*** Opening Data excerpts ***

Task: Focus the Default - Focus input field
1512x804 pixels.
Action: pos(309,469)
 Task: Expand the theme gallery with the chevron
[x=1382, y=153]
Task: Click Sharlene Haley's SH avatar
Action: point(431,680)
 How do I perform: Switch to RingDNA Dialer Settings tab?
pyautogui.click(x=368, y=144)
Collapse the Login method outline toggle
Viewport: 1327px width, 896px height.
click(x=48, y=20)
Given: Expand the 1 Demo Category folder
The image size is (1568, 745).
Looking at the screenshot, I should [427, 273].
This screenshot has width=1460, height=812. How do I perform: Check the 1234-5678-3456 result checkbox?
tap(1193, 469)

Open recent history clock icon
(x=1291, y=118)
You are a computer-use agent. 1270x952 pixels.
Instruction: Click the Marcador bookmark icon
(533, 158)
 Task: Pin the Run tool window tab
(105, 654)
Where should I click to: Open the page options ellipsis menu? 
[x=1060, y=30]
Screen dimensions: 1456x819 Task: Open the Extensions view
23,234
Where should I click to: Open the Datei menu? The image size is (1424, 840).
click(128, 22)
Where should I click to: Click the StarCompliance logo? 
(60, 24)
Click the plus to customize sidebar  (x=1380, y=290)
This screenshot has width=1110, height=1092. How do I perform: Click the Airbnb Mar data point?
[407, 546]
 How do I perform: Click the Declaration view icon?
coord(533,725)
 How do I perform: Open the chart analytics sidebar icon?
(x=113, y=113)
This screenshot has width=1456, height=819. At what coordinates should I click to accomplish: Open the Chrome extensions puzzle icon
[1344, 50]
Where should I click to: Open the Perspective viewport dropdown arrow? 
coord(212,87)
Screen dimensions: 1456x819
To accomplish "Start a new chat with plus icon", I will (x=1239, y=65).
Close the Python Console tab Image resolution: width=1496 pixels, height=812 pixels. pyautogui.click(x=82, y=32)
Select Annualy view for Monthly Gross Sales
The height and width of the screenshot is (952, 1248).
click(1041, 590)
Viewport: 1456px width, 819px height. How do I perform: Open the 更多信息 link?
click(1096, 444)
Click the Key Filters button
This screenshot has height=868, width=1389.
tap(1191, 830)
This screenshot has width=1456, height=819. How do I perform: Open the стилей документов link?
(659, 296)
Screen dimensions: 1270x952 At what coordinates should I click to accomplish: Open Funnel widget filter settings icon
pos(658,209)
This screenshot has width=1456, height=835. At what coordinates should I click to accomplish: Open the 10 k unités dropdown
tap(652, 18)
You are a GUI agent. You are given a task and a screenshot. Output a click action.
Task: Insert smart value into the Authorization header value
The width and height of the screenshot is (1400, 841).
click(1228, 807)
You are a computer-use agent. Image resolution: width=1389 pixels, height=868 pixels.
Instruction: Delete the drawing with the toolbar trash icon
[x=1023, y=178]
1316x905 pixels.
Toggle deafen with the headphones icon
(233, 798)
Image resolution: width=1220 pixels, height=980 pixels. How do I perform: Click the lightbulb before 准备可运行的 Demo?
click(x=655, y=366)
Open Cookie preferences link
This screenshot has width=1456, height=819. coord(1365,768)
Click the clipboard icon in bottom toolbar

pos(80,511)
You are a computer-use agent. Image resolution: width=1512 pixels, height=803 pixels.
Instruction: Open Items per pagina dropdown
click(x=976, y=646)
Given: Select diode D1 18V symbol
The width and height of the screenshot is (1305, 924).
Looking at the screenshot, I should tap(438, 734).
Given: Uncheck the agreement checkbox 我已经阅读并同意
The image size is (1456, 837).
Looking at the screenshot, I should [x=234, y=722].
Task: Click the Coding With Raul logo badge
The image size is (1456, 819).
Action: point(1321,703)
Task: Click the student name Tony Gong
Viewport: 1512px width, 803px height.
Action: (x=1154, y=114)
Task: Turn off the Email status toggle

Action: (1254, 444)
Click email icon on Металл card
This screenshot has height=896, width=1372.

*** Closing Data excerpts ***

## Task goal
Retype the first line of the entries and every line after it, please, through the line that contains "You are a computer-use agent. 1270x952". Add nothing.

## Solution to the problem
Task: Focus the Default - Focus input field
1512x804 pixels.
Action: pos(309,469)
 Task: Expand the theme gallery with the chevron
[x=1382, y=153]
Task: Click Sharlene Haley's SH avatar
Action: point(431,680)
 How do I perform: Switch to RingDNA Dialer Settings tab?
pyautogui.click(x=368, y=144)
Collapse the Login method outline toggle
Viewport: 1327px width, 896px height.
click(x=48, y=20)
Given: Expand the 1 Demo Category folder
The image size is (1568, 745).
Looking at the screenshot, I should [427, 273].
This screenshot has width=1460, height=812. How do I perform: Check the 1234-5678-3456 result checkbox?
tap(1193, 469)

Open recent history clock icon
(x=1291, y=118)
You are a computer-use agent. 1270x952 pixels.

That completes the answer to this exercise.